REQUIRED ACTION:
Report the number of lines of the listing below containing the string "will", with nothing added.

===

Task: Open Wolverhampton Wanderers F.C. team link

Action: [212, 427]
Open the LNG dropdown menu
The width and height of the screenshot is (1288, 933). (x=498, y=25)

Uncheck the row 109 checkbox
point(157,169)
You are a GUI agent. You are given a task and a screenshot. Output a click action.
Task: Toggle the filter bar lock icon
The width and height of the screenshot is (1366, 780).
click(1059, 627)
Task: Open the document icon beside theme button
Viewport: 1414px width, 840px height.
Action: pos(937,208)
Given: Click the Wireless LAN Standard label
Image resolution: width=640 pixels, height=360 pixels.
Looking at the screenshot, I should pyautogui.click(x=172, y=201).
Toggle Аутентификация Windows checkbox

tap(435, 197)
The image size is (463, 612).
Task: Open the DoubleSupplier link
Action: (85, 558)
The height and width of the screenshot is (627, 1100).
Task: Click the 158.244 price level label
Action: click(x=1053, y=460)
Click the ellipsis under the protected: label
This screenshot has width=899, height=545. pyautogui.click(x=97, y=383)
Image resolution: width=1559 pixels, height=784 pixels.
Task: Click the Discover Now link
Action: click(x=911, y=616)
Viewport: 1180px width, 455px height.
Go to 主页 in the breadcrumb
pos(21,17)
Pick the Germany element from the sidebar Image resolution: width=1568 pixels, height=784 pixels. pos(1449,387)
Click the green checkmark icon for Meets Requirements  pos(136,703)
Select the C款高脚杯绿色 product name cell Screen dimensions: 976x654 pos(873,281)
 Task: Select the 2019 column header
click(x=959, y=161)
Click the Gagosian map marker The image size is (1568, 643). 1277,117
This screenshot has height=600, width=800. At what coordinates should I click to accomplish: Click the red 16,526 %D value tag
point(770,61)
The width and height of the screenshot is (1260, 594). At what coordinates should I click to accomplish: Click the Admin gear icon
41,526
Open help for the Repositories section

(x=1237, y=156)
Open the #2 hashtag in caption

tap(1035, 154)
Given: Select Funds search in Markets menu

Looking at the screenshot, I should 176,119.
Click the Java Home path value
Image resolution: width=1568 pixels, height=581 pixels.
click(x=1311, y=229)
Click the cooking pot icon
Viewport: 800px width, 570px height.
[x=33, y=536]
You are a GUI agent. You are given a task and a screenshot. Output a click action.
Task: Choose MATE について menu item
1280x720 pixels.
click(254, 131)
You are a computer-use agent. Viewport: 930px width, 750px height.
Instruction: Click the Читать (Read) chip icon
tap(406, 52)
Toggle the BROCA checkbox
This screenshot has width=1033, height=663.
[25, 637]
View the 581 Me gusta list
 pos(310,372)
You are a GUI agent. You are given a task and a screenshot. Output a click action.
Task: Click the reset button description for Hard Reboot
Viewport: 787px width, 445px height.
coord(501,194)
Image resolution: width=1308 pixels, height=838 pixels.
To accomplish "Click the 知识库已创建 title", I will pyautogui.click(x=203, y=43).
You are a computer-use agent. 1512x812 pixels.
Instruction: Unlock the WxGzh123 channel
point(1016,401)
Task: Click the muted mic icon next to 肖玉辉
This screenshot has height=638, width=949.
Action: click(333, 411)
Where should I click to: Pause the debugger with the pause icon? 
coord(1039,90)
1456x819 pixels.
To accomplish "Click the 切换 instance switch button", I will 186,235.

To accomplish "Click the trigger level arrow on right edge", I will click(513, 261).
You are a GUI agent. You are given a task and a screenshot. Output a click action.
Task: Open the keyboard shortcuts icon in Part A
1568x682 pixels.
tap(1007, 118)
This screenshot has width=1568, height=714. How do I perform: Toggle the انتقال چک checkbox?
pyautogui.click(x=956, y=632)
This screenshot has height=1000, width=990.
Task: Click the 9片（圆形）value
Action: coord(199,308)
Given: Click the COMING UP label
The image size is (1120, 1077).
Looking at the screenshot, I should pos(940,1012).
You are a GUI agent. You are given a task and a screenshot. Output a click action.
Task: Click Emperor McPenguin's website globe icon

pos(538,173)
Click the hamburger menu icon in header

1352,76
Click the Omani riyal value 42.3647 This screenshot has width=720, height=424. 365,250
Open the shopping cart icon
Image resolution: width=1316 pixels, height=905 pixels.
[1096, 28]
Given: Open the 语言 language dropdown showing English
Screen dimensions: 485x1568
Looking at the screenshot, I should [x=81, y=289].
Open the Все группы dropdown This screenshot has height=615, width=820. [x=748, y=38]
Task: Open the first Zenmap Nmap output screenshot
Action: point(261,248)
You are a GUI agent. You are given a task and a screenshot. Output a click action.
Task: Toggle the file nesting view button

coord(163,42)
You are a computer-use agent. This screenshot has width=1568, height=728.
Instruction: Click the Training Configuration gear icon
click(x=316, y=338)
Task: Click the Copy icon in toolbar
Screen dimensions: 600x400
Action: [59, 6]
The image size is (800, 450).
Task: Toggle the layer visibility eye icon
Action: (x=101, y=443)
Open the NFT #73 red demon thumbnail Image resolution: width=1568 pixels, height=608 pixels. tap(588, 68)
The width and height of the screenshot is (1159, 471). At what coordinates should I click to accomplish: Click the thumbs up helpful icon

===

RESPONSE TO THE TASK:
3